WHAT IS BEING ASKED — Should the word "медведь" occur in a line of the records, copy that line.
[SUPPLIED RECORDS — start]
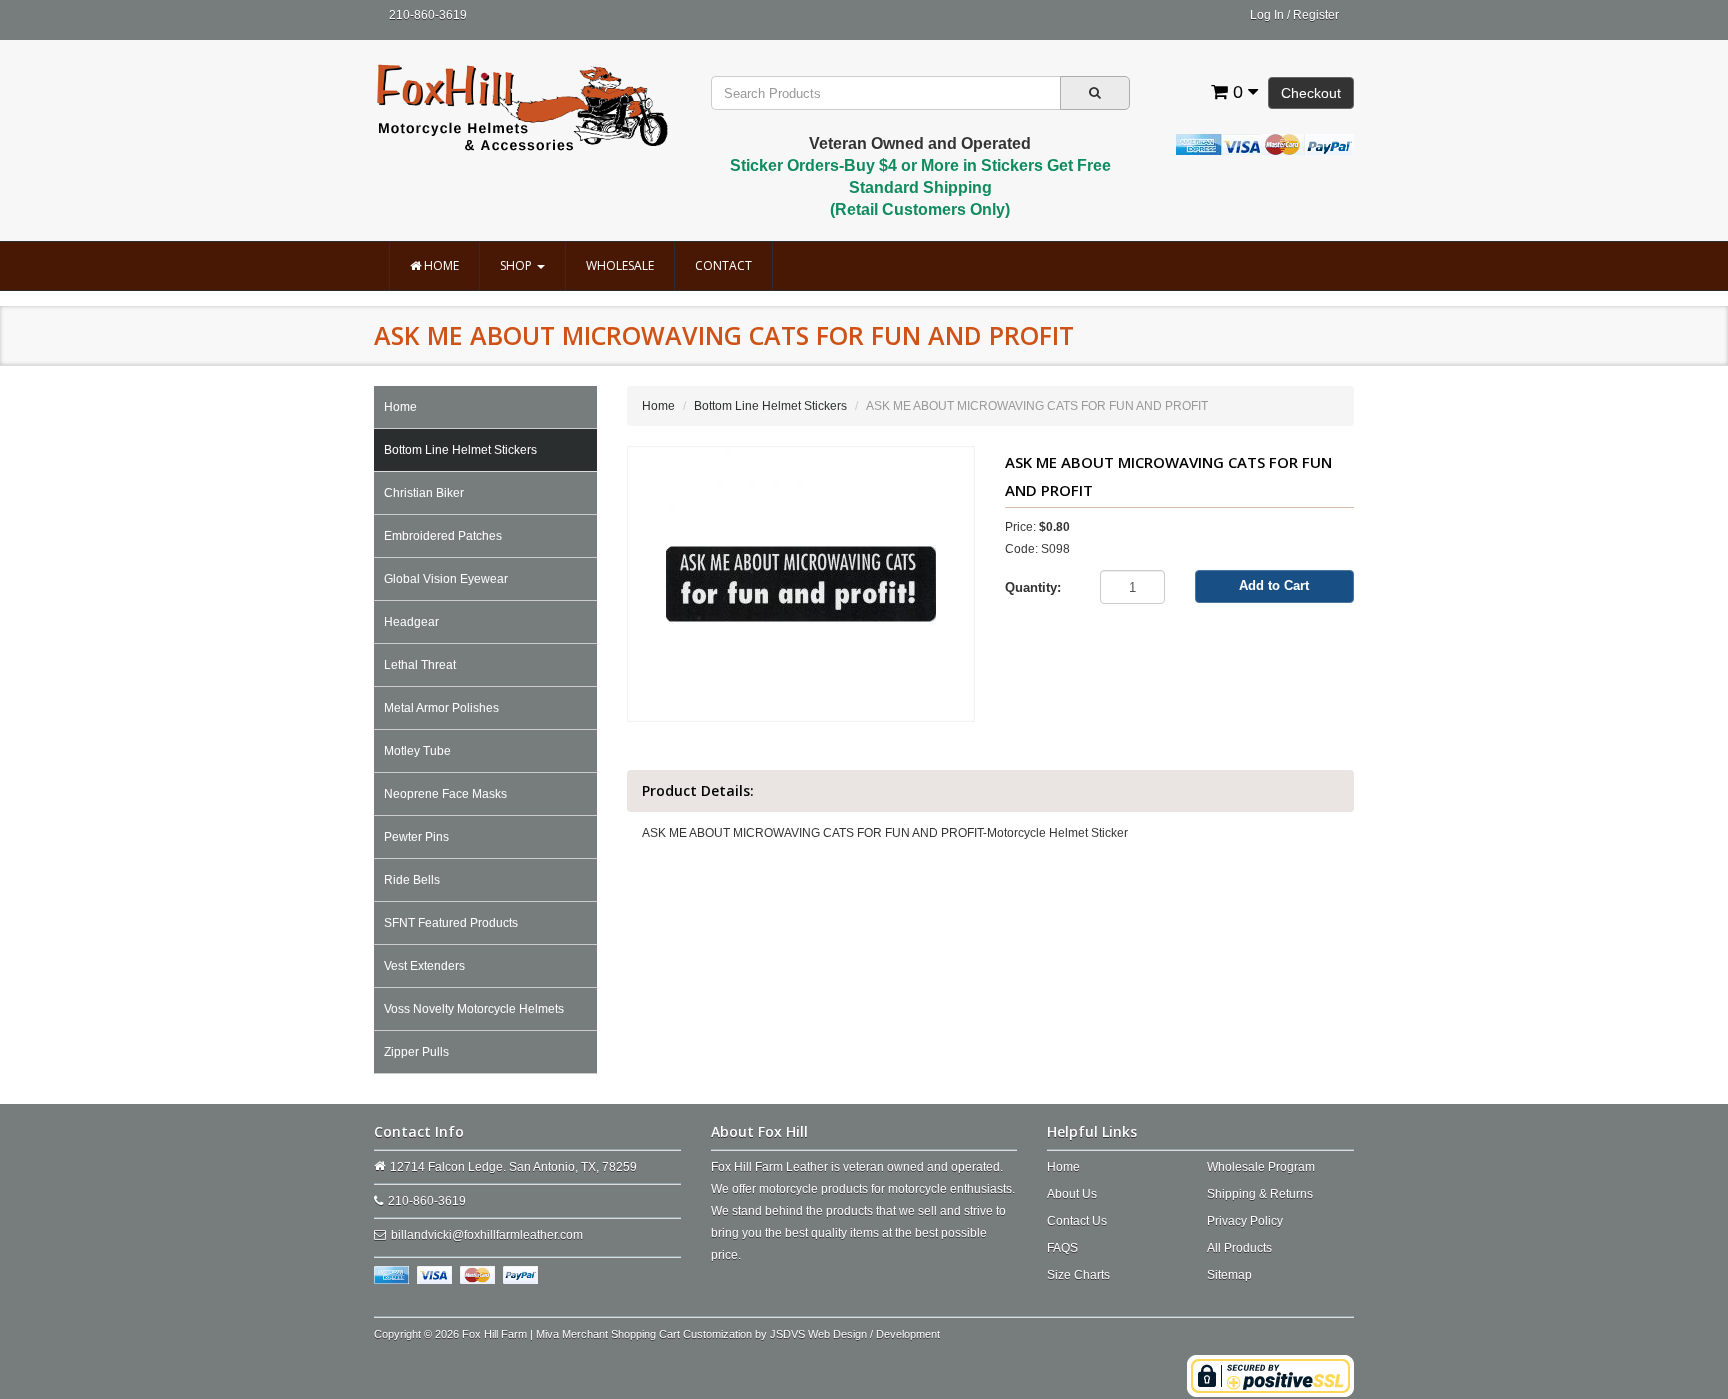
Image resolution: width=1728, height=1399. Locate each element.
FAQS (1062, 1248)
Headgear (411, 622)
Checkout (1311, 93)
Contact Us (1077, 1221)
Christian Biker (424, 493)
[SUPPLIED RECORDS — finish]
[SUPPLIED RECORDS — start]
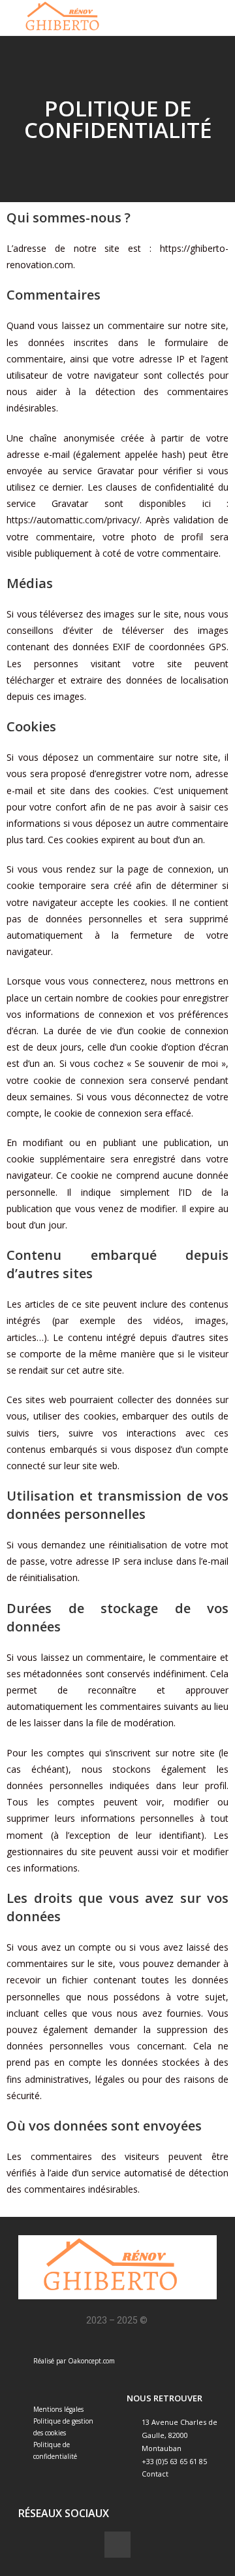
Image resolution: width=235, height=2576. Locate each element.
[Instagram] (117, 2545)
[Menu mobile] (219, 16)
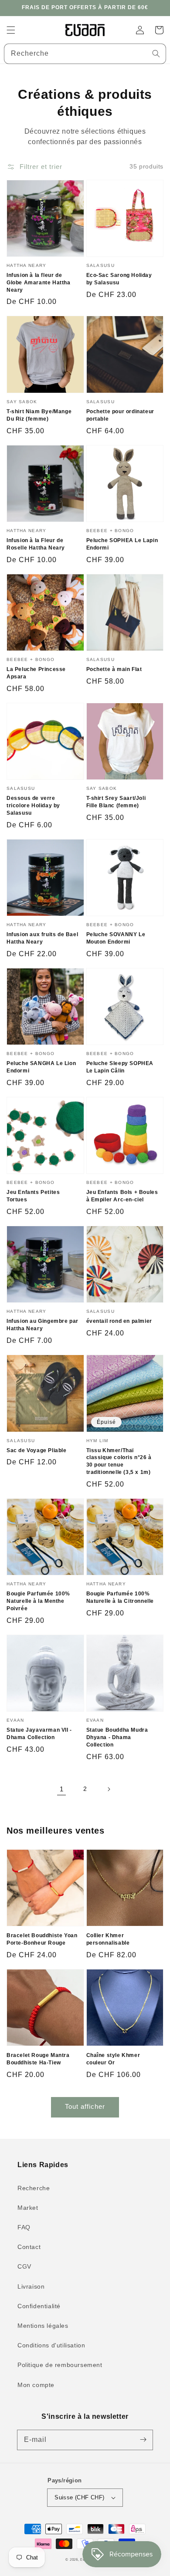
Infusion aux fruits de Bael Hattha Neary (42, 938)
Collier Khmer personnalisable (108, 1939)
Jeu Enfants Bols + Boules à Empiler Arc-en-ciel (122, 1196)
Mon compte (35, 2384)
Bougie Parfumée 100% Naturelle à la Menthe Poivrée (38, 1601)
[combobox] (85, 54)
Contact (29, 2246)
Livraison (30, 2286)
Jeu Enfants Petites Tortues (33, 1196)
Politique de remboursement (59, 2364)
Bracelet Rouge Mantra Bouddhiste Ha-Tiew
[SUPPLIED RECORDS — finish]
[SUPPLIED RECORDS — start]
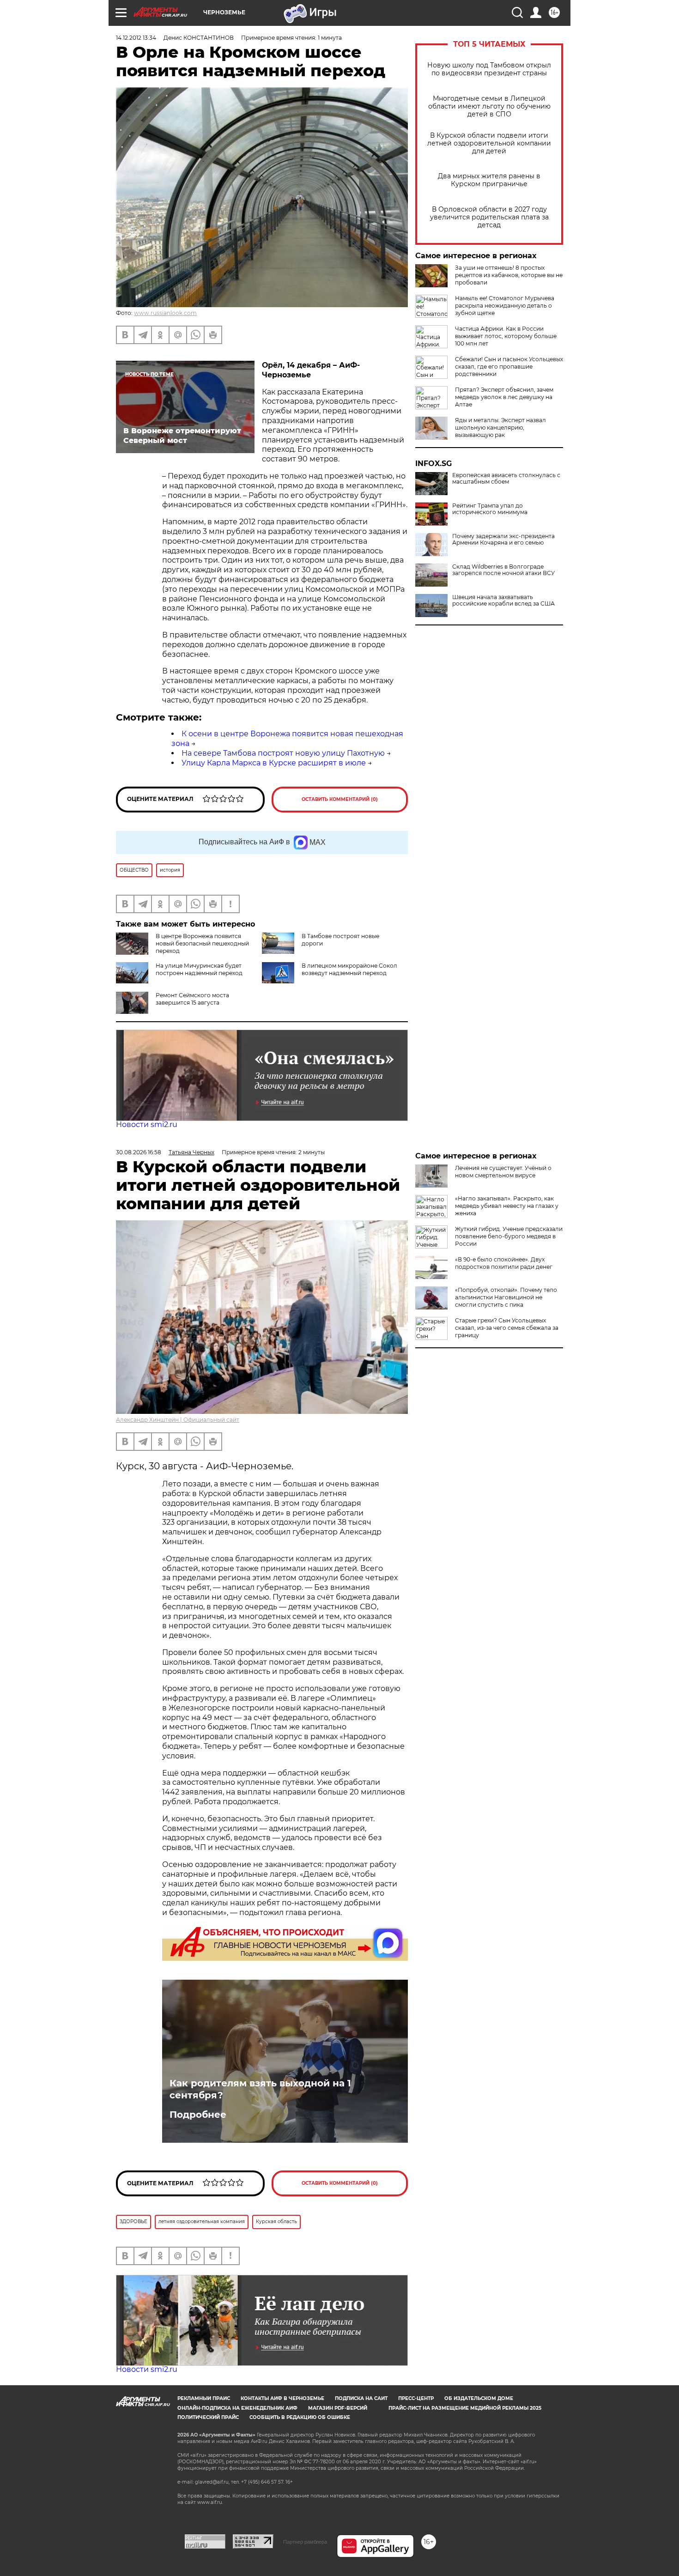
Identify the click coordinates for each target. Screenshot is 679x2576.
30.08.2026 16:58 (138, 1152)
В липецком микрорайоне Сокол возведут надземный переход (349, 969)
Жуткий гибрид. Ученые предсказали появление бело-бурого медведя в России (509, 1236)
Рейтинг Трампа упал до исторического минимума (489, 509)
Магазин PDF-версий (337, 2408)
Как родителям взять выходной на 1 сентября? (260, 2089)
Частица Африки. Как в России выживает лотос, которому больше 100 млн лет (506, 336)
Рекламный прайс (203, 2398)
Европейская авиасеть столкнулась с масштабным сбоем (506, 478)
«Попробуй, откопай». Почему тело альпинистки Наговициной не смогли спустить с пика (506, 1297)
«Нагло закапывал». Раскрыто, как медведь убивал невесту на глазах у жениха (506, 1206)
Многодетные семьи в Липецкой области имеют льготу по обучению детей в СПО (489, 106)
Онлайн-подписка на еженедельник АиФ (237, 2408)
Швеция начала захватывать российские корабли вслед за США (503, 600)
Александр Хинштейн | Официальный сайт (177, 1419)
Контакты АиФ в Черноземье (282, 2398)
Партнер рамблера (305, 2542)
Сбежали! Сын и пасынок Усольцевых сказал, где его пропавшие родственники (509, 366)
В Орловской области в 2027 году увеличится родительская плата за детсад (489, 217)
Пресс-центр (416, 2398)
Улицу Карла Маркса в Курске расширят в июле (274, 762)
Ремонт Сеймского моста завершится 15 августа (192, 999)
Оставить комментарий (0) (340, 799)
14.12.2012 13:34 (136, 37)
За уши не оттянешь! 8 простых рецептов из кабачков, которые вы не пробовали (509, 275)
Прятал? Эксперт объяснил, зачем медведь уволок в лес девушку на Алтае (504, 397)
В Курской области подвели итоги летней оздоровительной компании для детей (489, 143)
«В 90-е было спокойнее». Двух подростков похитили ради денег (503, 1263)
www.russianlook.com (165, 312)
[SUPPLIED RECORDS — finish]
TASK RESPONSE —
«Нагло закапывал». Раскрыто, как медведь убивал невесту на глазах у жениха (506, 1206)
Прятал? Эксперт объяснил, зачем медведь уволок в лес девушку на Алтае (504, 397)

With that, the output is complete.